Holme Mill, Stainland – aka Beeston Mill, Holywell Green – was owned by John Shaw & Sons.
On 23rd May 1895, a boiler explosion at the mill caused great damage, injuring several people – including Mr Shaw, the owner – and killing 5 women:
The accident occurred at 1:30 pm as the women were outside enjoying their lunch break.
Engineer Reuben Goodwin was attempting to connect the steam engine with a turbine in the cloth-mill. The explosion forced out the walls and windows of the building. The women were killed by falling debris. Men came from the nearby tenter fields to help the rescue.
At the trial, Mr Shaw was charged with causing the deaths of the women, and it was reported that they had had the boiler for 13 years, and had not taken appropriate precautions to ensure its safe working.
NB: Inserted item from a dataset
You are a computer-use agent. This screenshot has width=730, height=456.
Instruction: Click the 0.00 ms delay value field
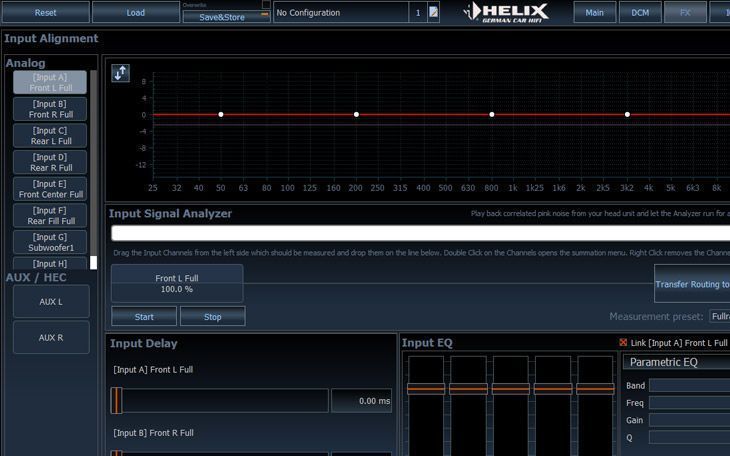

An engineer gave evidence that 4/5ths of the original thickness of the plates had been worn away, and in some places the plates were only 1/16th of an inch thick. George Waterhouse, a boiler maker, said he was engaged in repairs in 1892 and warned Shaw that the boiler was unfit.
The jury found Shaw Guilty and he was charged with manslaughter, as the evidence showed that he had been told by others that the boiler was badly corroded and unsafe.
On passing sentence, the Judge said that Shaw had suffered enough with having to pay legal costs and the cost of the damage. He was acquitted at Leeds Assizes [2nd August 1895].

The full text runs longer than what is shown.